Materials provided: Begin

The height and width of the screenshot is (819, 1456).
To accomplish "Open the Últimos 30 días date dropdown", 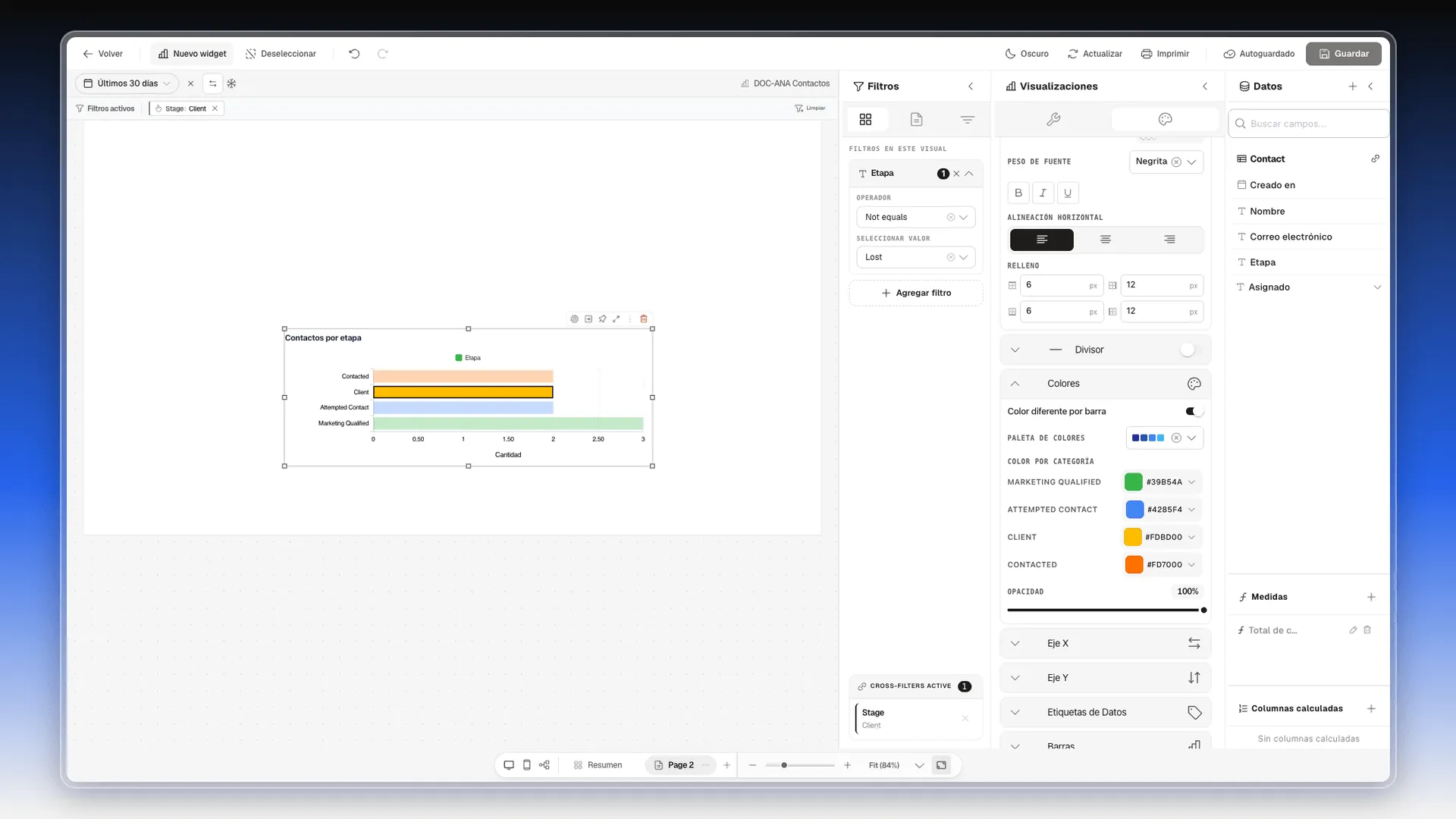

Materials provided: End
Materials provided: Begin

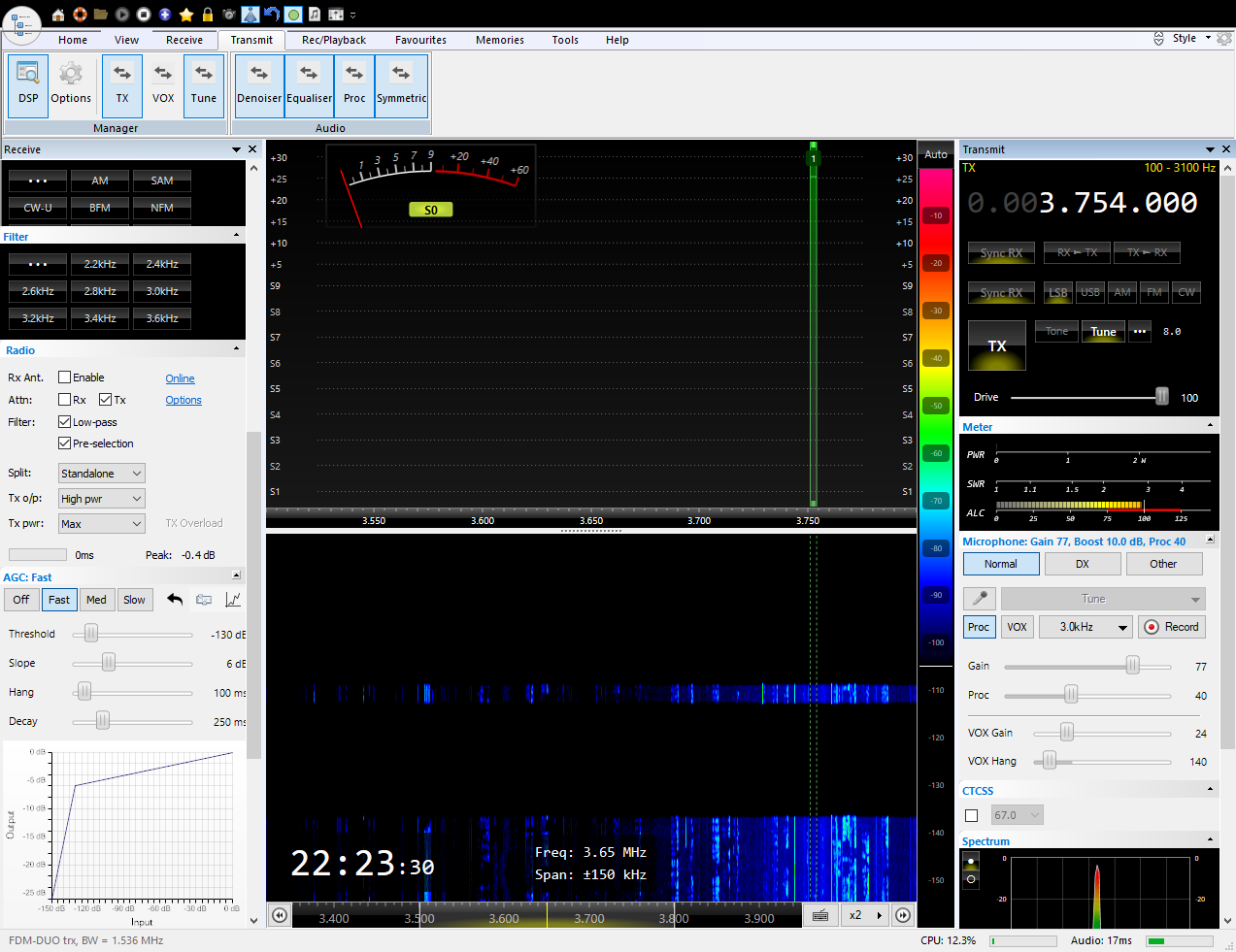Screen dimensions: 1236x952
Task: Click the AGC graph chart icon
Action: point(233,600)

Materials provided: End
Materials provided: Begin

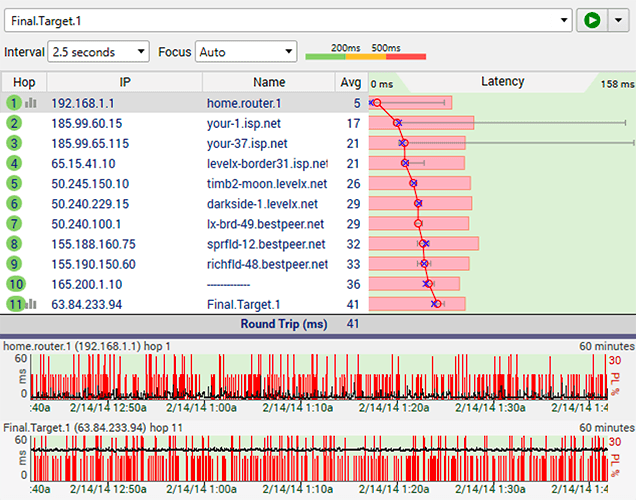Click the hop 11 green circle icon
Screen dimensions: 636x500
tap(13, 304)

Materials provided: End

[Exercise aim]: When you reach the line that has "The height and" in the data above, start repeating lines exactly, and stop after the line that has "the Últimos 30"; pictures stay out.

[Answer box]:
The height and width of the screenshot is (819, 1456).
To accomplish "Open the Últimos 30 días date dropdown", 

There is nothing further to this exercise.